AI Strategy & Adoption
Move your engineering team from experimenting with AI tools to fully AI-native. Strategy, tooling, and hands-on coaching that changes how your team actually works.
95% of generative AI pilots fail (MIT/Fortune, 2025). Not because the models are bad — because organizations adopt AI without assessing whether their codebase, team, or processes can support it. Worse: DORA 2024 found system-level throughput and stability decrease with AI adoption, despite 75.9% of developers reporting productivity gains. The gap between perception and reality is the trap. The teams winning aren't the ones with the best tools — they're the ones who changed how they work.
Who This Is For
- Engineering leaders whose teams are experimenting but lack strategy or coherence
- CTOs getting pressure from the board on AI and need a credible answer
- PE portfolio companies driving efficiency gains across acquired software teams
- Companies watching competitors ship faster and wondering what they're missing
Service Areas
Workflow Assessment
Evaluate where AI helps your specific workflows and where it doesn't. Prioritized by impact, sequenced for adoption.
Tooling Evaluation
Code assistants, testing, documentation, code review, infrastructure automation. Evaluated against your stack, team size, and security requirements.
Context Engineering
The discipline of curating what AI tools see to get better results. Project rules files, coding standards, MCP integrations, and codebase organization that's AI-friendly. The difference between AI that generates plausible code and AI that generates correct code.
Team Coaching
Embedded with your engineers, in their codebase, on their problems. Building AI-assisted workflows that become habit, not a lunch-and-learn.
Leadership Advisory
Sounding board for CTOs on AI investment decisions and board communication. Often delivered as part of a fractional CTO engagement.
Approach
Bottom-up adoption over top-down mandates. Start with engineers already experimenting, give them better tools and structure, let results spread, then formalize what works. Communities of practice over company-wide rollouts.

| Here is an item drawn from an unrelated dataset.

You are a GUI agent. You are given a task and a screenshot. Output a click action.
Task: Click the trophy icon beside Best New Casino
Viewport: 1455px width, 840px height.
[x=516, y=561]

When AI tools spread beyond the engineering team — to product managers, designers, and others pushing code — adoption becomes a builder experience problem, not just a developer tooling problem.
Beyond the Engineering Team
AI adoption doesn't stay inside engineering for long. Product managers, designers, and other roles are already using agents to push code. The question shifts from "how do we adopt AI tools" to "what happens to the system when everyone can ship."

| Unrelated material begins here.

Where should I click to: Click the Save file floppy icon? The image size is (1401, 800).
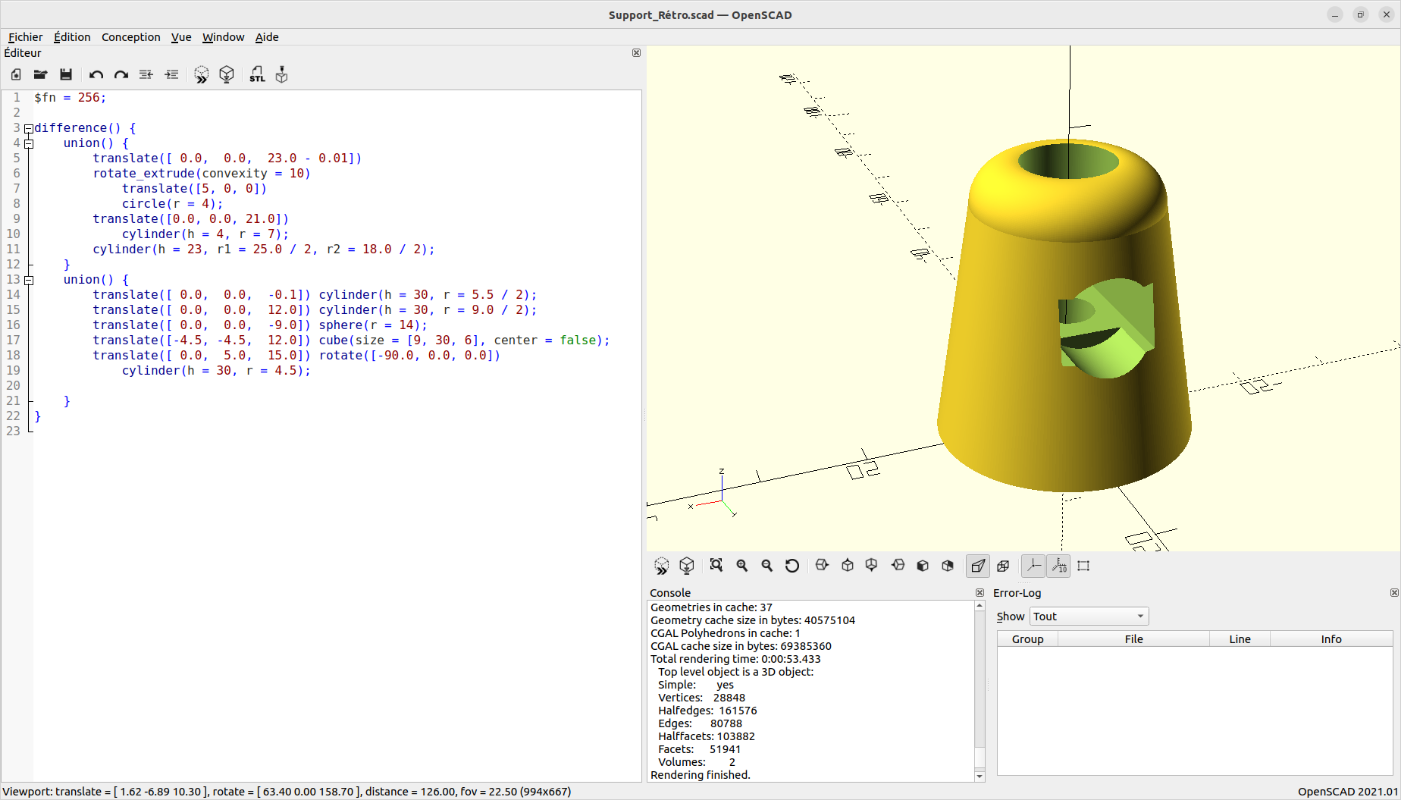click(66, 75)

This is where the engineering role changes. You're no longer gatekeeping who can build — you're designing the platform that makes it safe and productive for anyone to build within their domain. That means rethinking review processes, deployment guardrails, and how you maintain codebase coherence when PR volume goes up 10x.
- Builder experience design: agent configurations, tool scoping, and constraints that keep non-engineers productive without requiring a deep technical mental model
- Review and deploy pipeline: automated checks that replace human review bottlenecks as volume scales
- System resilience: monitoring, alerting, and feedback loops that catch problems in production rather than slowing everyone down at the PR stage
Frequently Asked Questions
- How do you get an engineering team to actually adopt AI tools?
- Bottom-up, not top-down. Start with engineers already experimenting, give them better tools and structure, let results spread through the team. Communities of practice over company-wide mandates.
- Which AI coding tools should my team use?
- It depends on your stack, team size, and security requirements. The engagement includes a tooling evaluation covering code assistants, testing, documentation, code review, and infrastructure automation, matched to your specific context.
- What's the difference between AI strategy and actually using AI?
- Most AI strategies are slide decks. This engagement is hands-on: embedded with your engineers, in their codebase, building AI-assisted workflows that become habit.
- How do you measure if AI adoption is actually working?
- System-level metrics, not developer sentiment. DORA 2024 showed a perception-reality gap where developers feel more productive but system throughput doesn't improve. I measure deployment frequency, cycle time, change failure rate, and planned work ratio alongside adoption surveys — if sentiment improves but delivery metrics don't, I dig deeper.
- What happens when non-engineers start using AI to push code?
- This is already happening. The answer isn't to stop them — it's to design the system so they can build safely within their domain. That means agent tooling scoped to safe zones, automated review pipelines, and system-level guardrails. The engineering team shifts from gatekeeping to platform-building.